WHAT TO DO
The forum thread below opens with a post that has no name heading. List the usernames shown in the headings of the posts that follow it.

I would absolutely use some kind of restraint, like this: http://kidsflysafe.com/. We still rear face in a convertible seat for our four year old. The risk of air travel without restraint is more than we care to take.


----------



## DahliaRW (Apr 16, 2005)

As long as your child is 40lbs, they are within the weight range for the lap belt on the plane to be an adequate restraint. I personally don't like the harness for flying that the pp linked. I feel it pulls the lap belt up onto the abdomen. And unlike what the pp thinks, the lap belt on the plane is a "restraint". It is not flying without restraint to use it unless you don't buckle, which is illegal.


----------



## somelady (Nov 16, 2008)

Yeah 40 lbs is technically the range for just using the belt, but had my 40lb not quite 5 year old on a plane a few months ago and that belt totally didn't fit....


----------



## erigeron (Oct 29, 2010)

Last time I flew with my daughter she was just over 2 yo. I brought the CARES harness and I don't feel it fit her really well, but it was better than nothing. It was just me and her and bringing a convertible car seat just wasn't realistic, unless I somehow turned it into a stroller, but then I wouldn't have had a stroller when at my destination. IDK, mine may not have been the safest approach, but like someone said upthread, the risk of something happening with air travel is so darn small. We bought a new car seat and shipped it to the family members meeting us on the other end.


----------



## Ola_ (Sep 5, 2008)

I would use a car seat, especially if you will need one at your destination. It's just so much easier to keep them contained on the plane plus gives you extra safety. You can bring a seat and a stroller too, as long as you choose a nice light travel seat. We normally prop it up on the stroller handle with our handles under and push it along that way. Other carry on necessities go in a backpack, which I prefer anyway cause then I have my hands if I need them for DD.


----------

STORED DATA

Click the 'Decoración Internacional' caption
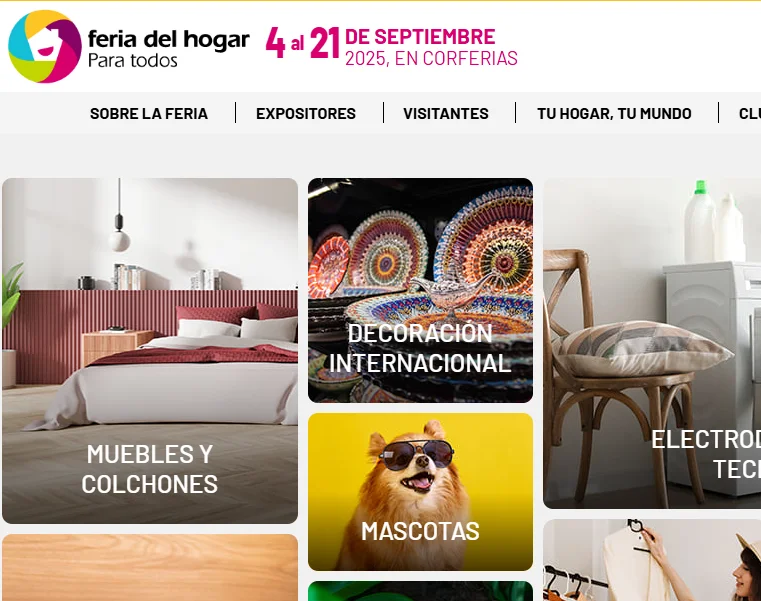 [420, 348]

RESPONSE FOR THIS EXERCISE
DahliaRW, somelady, erigeron, Ola_